Sirenengesang

Wohin – SLD?

Von Julian Orwicz

 

Was gibt es neues in der Politik? Die Krise der SLD, die alle Betrachter ob ihres Ausmaßes überrascht. Jüngst urteilte auch Mieczys³aw F. Rakowski, dass dem augenblicklichen politischen System in Polen womöglich nur Übergangscharakter zuzuschreiben sei. Er deutete an, dass nach UW und AWS auch die SLD für ihre Regierungszeit eine bittere Rechnung präsentiert bekommen könnte. Noch ist es nicht so weit, denn nach Umfragewerten rangieren die Linksdemokraten immer noch ganz vorne, wobei der Abstand zu den „Verfolgern“ zusehends schmilzt. Außerdem, das wissen die Politiker seit dem überraschen Aus von AWS und der UW bei den letzten Parlamentswahlen nur zu genau, ist der polnische Wähler, was die Verlässlichkeit solcher Umfragen betrifft, letztlich unberechenbar.
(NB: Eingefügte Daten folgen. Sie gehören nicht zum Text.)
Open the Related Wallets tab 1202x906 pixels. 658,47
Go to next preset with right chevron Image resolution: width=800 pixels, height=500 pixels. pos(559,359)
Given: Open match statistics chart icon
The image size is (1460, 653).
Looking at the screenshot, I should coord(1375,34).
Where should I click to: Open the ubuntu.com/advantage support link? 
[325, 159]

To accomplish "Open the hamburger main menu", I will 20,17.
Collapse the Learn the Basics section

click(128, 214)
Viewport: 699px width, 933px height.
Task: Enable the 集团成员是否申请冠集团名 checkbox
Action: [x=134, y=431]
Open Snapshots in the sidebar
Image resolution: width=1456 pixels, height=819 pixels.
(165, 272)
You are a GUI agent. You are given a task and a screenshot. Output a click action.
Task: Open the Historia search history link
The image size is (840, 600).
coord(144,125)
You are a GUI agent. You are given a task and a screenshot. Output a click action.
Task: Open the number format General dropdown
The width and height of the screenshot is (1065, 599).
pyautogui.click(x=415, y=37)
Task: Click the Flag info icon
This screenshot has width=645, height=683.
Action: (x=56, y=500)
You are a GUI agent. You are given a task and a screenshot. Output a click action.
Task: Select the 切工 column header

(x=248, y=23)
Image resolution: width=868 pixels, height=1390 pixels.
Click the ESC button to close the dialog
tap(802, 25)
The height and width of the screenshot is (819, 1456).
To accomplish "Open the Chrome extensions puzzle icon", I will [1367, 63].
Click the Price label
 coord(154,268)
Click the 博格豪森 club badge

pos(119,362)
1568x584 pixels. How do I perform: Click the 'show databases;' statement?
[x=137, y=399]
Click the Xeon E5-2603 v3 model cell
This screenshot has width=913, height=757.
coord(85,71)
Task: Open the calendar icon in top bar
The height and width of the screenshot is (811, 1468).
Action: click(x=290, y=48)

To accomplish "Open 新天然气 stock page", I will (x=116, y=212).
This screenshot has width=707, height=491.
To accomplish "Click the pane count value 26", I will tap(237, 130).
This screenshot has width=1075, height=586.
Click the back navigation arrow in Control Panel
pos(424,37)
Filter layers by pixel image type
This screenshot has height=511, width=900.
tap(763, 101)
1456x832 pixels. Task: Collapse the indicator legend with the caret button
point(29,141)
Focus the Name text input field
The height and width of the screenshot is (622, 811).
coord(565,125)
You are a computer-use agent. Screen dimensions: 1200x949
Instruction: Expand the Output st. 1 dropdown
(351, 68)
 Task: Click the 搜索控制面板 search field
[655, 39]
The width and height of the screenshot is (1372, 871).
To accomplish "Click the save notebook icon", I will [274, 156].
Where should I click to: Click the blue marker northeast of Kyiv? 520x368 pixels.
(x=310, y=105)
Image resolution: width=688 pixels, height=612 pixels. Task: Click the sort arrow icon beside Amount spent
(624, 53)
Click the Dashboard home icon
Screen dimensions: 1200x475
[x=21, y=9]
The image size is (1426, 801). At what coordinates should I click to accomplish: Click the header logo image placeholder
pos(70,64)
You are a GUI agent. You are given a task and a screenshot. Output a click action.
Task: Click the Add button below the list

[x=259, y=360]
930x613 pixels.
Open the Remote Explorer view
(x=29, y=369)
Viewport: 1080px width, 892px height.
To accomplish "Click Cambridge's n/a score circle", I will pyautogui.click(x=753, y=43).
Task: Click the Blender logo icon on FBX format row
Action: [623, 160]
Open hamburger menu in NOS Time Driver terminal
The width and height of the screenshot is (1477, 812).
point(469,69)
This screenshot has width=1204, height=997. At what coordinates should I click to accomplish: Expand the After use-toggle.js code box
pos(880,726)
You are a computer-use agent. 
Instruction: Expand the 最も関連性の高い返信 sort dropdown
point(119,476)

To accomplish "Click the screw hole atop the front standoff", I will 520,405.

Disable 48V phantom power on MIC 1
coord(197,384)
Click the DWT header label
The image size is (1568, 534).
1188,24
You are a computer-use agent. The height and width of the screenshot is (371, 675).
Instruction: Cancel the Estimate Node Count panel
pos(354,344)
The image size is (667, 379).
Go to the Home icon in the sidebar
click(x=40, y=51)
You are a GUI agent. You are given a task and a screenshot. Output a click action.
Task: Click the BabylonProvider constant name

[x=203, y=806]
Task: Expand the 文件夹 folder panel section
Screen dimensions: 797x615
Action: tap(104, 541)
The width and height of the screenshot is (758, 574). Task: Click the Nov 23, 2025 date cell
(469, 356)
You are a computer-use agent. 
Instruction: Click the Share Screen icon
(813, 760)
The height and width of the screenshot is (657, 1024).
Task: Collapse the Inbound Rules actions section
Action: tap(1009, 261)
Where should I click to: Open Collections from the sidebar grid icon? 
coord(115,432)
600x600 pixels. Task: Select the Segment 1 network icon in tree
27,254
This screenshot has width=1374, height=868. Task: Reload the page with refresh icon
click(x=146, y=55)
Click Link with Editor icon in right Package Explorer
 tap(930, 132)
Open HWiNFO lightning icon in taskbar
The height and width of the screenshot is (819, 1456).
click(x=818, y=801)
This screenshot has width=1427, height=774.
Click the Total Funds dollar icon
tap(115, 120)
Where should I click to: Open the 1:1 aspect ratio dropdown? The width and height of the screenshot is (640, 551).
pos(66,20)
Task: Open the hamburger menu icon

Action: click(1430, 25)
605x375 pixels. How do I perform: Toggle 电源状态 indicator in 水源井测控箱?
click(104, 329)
Also wird bereits hier und da über eine „vierte“ Republik gemutmaßt, die das Ende der jetzigen „dritten“ besiegeln und die politischen Karten völlig neu mischen würde. Wer so diskutiert hat mit der SLD in Gedanken bereits abgeschlossen. Würde es soweit kommen, hätten die gesamten Kräfte des Runden Tisches von 1989 praktisch ausgedient.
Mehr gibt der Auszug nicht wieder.